Instructions to follow:
Find every line of the items below that contains the string "width", with case counting, and copy each of those lines.

Records for the exercise:
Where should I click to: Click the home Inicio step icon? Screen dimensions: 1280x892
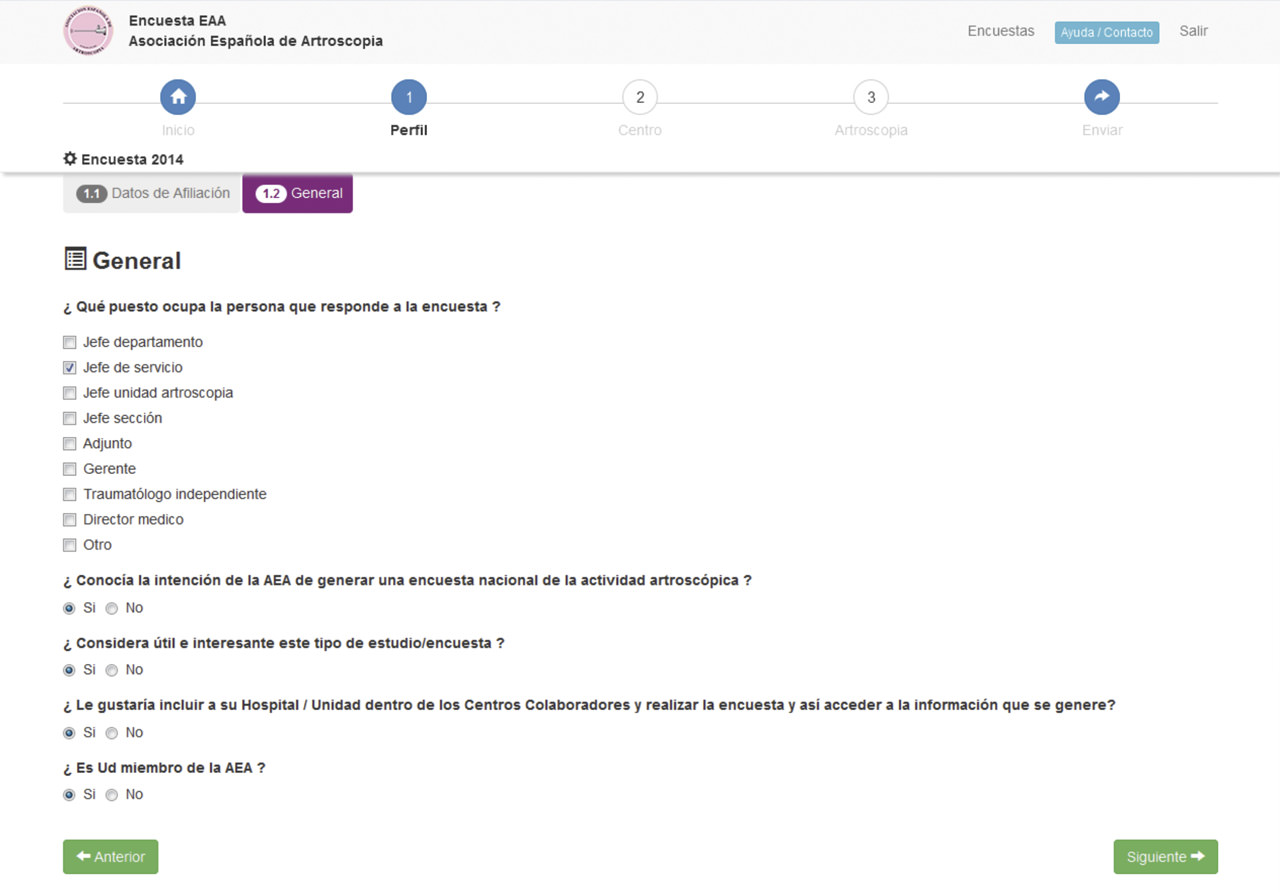(178, 97)
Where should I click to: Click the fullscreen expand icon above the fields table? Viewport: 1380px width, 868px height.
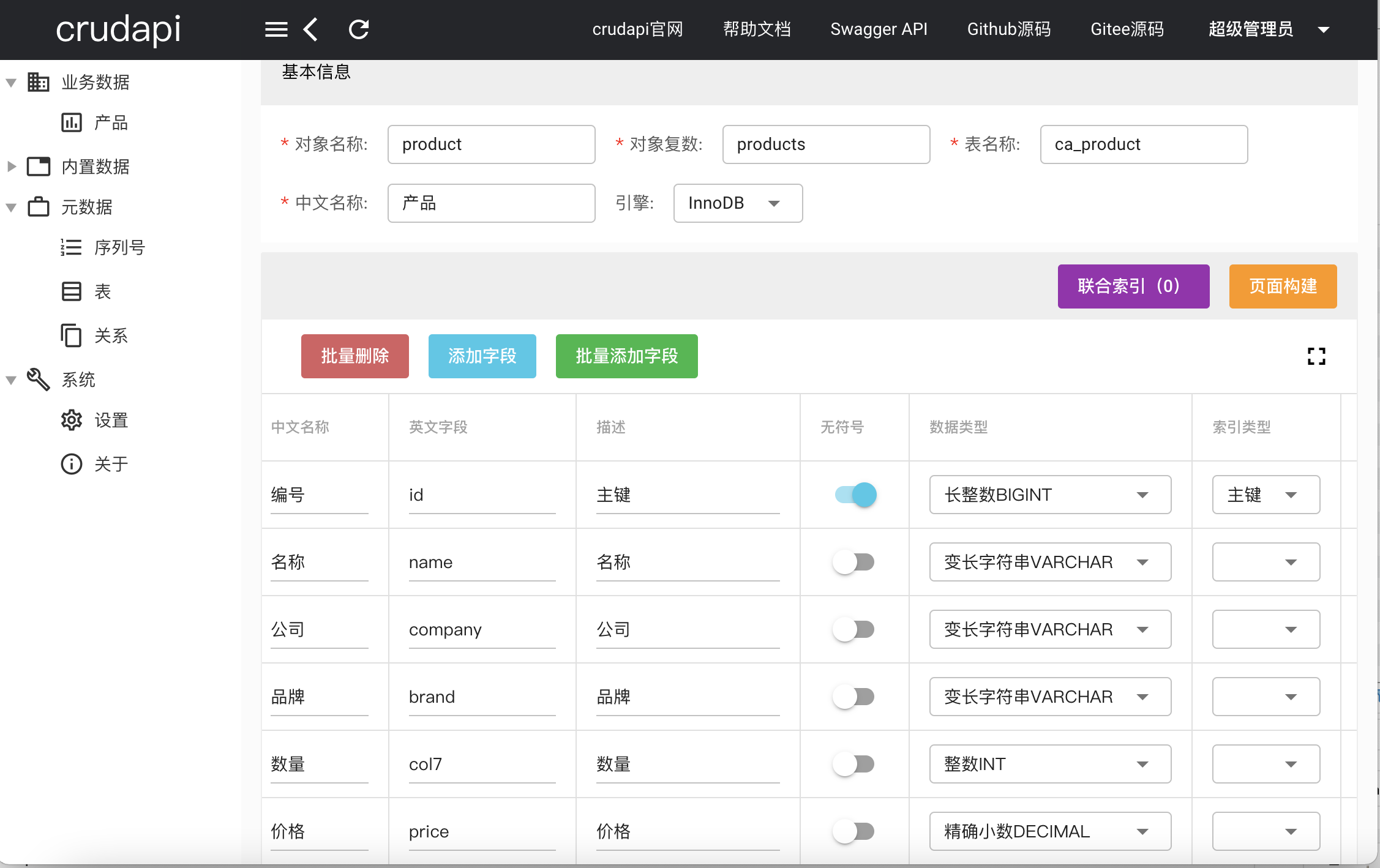coord(1315,356)
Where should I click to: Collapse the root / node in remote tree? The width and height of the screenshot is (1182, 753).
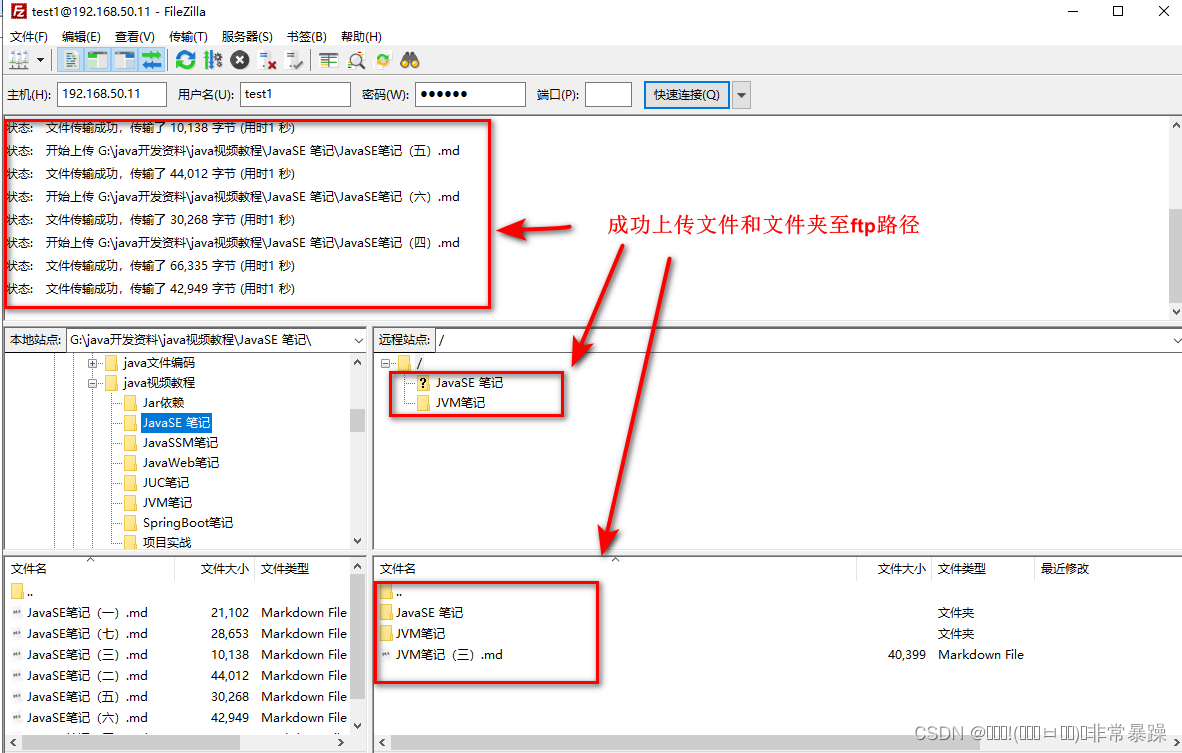(x=385, y=364)
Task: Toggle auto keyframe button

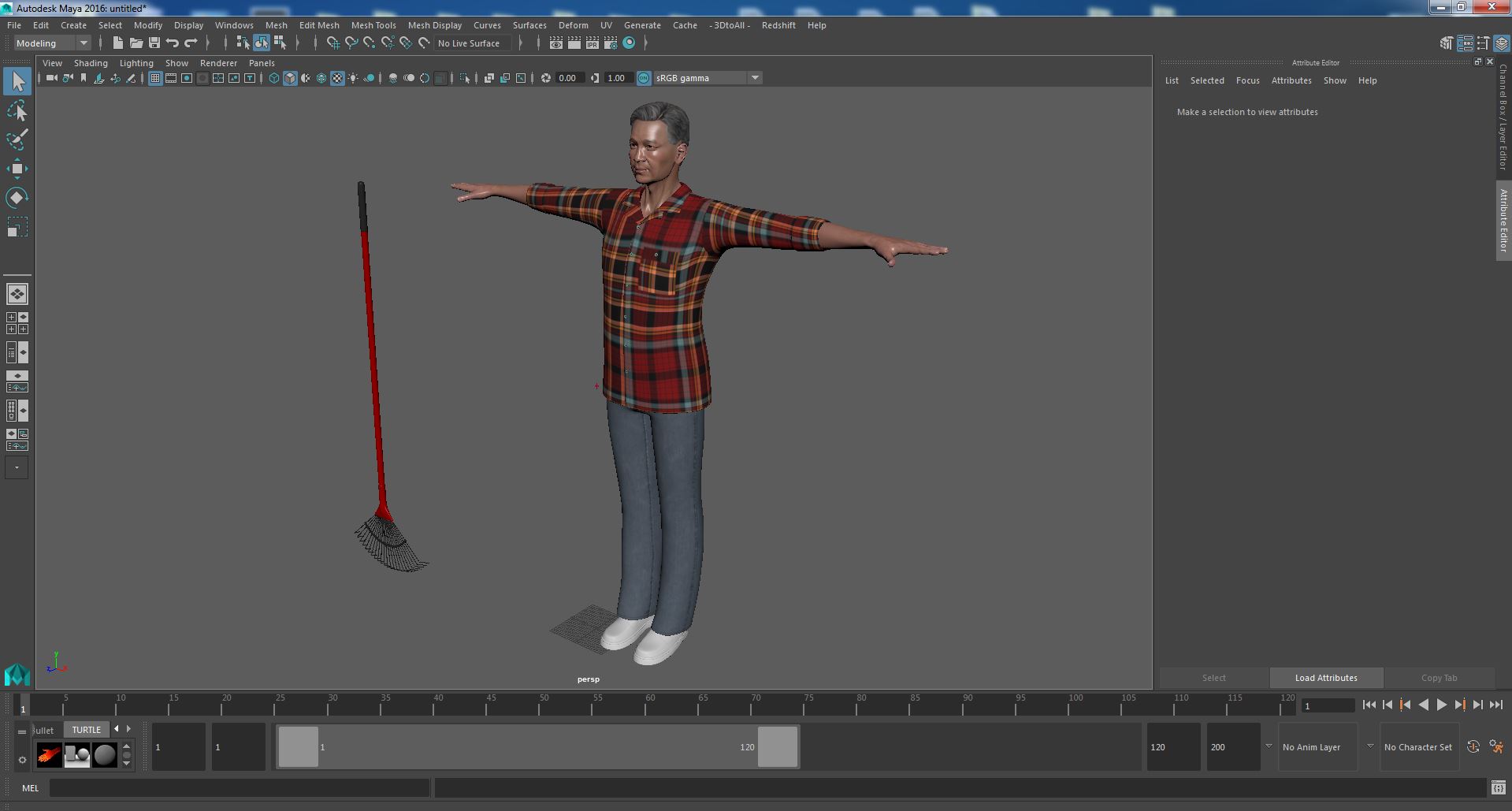Action: [1473, 746]
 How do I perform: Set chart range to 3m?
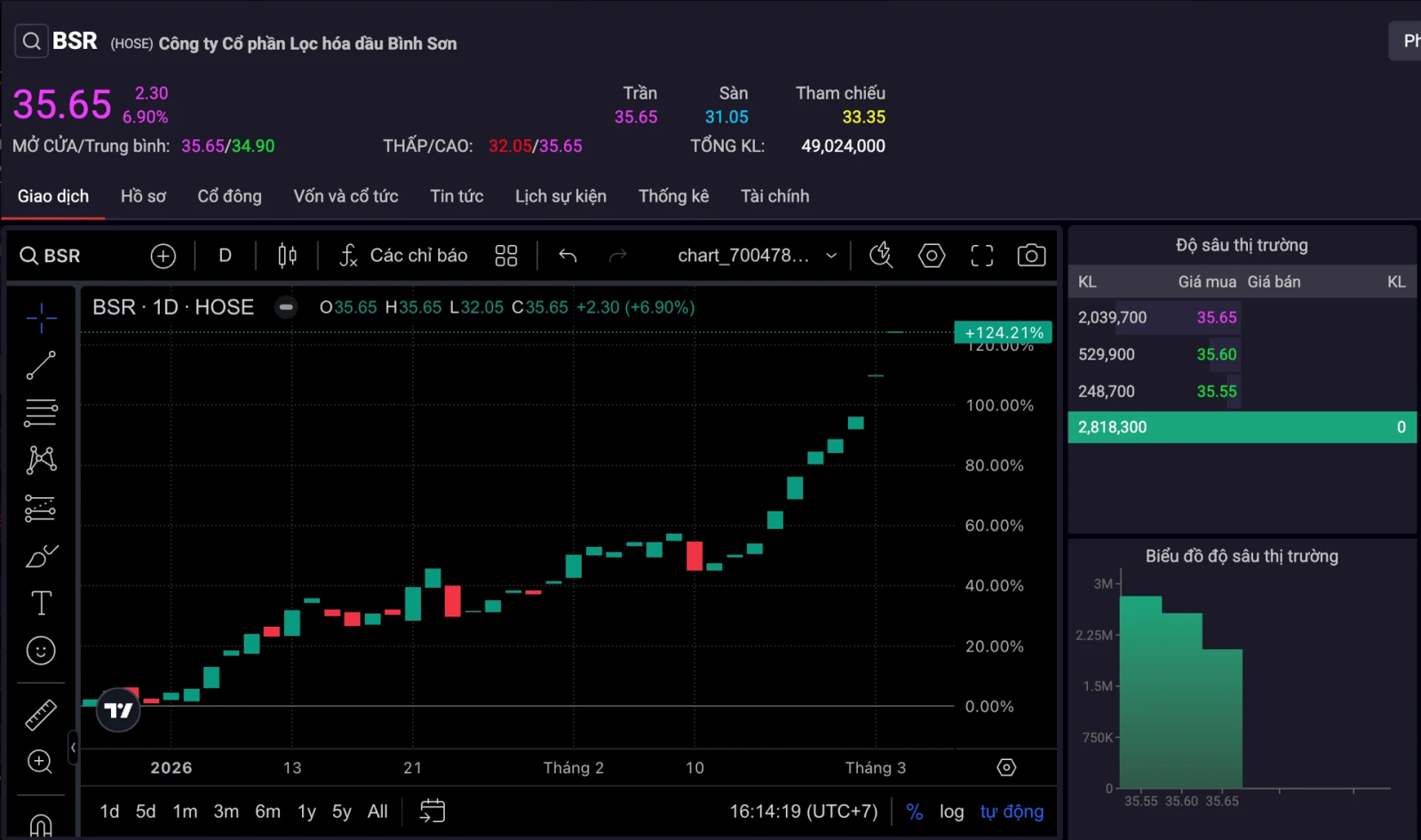(226, 812)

Response for this exercise:
Where should I click to: Click the fullscreen expand icon above the fields table? Viewport: 1380px width, 868px height.
Where should I click to: Collapse the root / node in remote tree? The width and height of the screenshot is (1182, 753).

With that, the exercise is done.